During his early career, Baldwin virtually founded the discipline of experimental developmental
psychology, publishing a number of papers, and later books, on the topic. His
work in this area had a profound impact on the thought of Jean Piaget who was,
without doubt, the most influential developmental psychologists of the 20th
century. Baldwin was also a key figure in the founding of the American Psychological
Association in 1892. He co-founded (with
James McKeen Cattell) the
still-prestigious journal Psychological
Review, which he later bought from Cattell and
continued to edit by himself for a number of years.
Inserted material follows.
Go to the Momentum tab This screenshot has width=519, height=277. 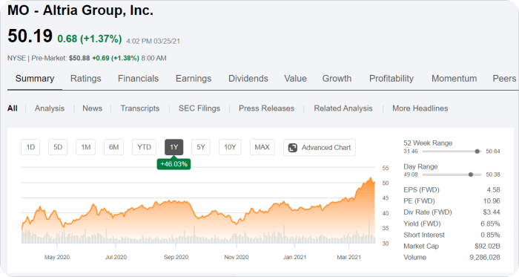454,79
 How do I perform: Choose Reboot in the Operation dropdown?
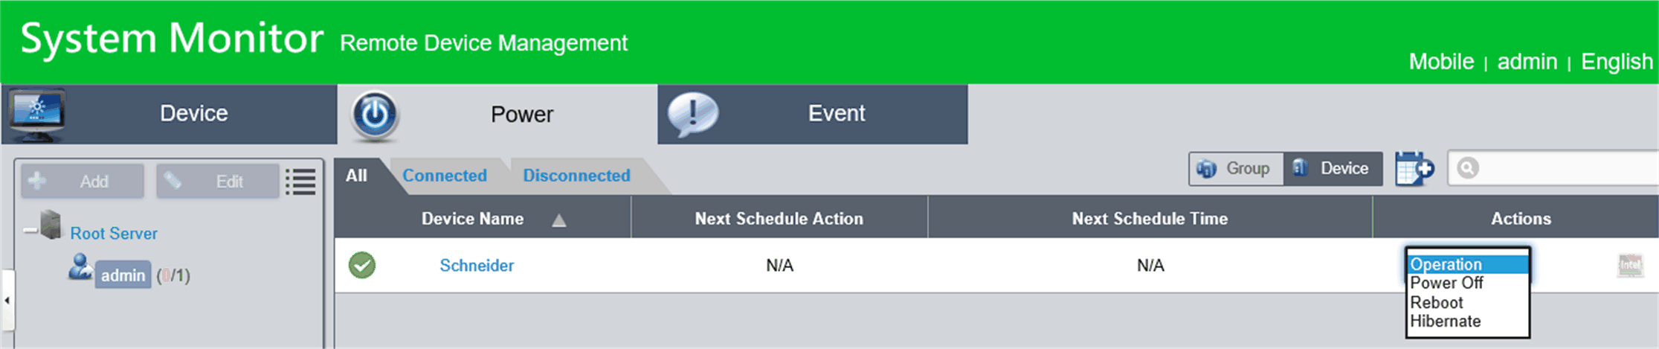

He went on to found the highly-regarded Psychological Bulletin, and he was the
guiding hand behind the Dictionary of
Philosophy and Psychology. In a 1903
survey that James McKeen Cattell
conducted among his fellow psychologists, Baldwin was rated as the fifth most important psychologist on the continent,
behind only William James, Cattell himself, Hugo Münsterberg, and G. Stanley Hall (Cattell,
1947). In short, he was an "established scientist" alongside Morgan
and Osborn and his interest in evolution was not new, but dated back at least
decade to his undergraduate years.[1]
Second -- and this actually speaks against Baldwin's priority rather than in favor of it -- Baldwin was not, as Griffiths claims,
the first to give a conference address on what would later be called the "Baldwin effect." According to Richards (1987, p. 399), Morgan
was at the same 1896 meeting of the New York Academy of Science at which
Baldwin is said to have made his first public statement on the matter, and
Morgan's presentation on the topic was immediately before Baldwin's. It is true, as Griffiths claims, that Henry F. Osborn published ahead of them both -- ahead
of Baldwin by only a few days.
This brings us to the matter of the priority dispute among Baldwin,
Morgan, and Osborn. First, I do not know
that priority disputes should be taken with the degree of seriousness they are,
especially when we are speaking of different people having arrived at the same
conclusion independently within weeks
of each other. In any case, the scientific importance of the Baldwin effect certainly does
not depend on whether Baldwin was the first ot
articulate it or not. Second, it is not
clear that "priority" is really at issue here because the three
figures here came up with somewhat different versions of the same idea and in
the service of significantly different agendas: Baldwin was anti-Lamarckian
from the start, Morgan was attempting to cleanse what he saw as a Lamarckian
residue from the work of George Romanes which he was
in the process of editing (Richards, 19987, p. 402), and Osborn was proponent
of Lamarck.
Third, it is not as clear as Griffiths would have it that Baldwin's
earlier work on "organic selection" (as Baldwin called it) was
"quite different" (Griffiths, 2001, p. 6) from the work presented in
the 1896 American Naturalist article
(see also Baldwin 1895a which Griffiths does not mention). Let me be clear: Baldwin was no saint. He engaged in overt self-promotion frequently
during his career and he could be downright nasty when he felt he was not
getting his due, but being self-centered is not the same as being wrong. Even if Baldwin overstated his case, he may have been the first off the mark
nonetheless.
More important, however, it is right here, while attempting to give
a definitive answer to the question of priority, that we see what most
historians of science learn early on -- the question of the origin of a
particular idea is usually a rather messy affair, typically involving a fairly
arbitrary decision as to what is to "count" as an clearcut
instance, rather than being a purely empirical matter. Perhaps ironically, something like organisms
themselves, ideas do not simply "appear." They develop and grow out
of earlier forms. The line between a "juvenile" and a "mature"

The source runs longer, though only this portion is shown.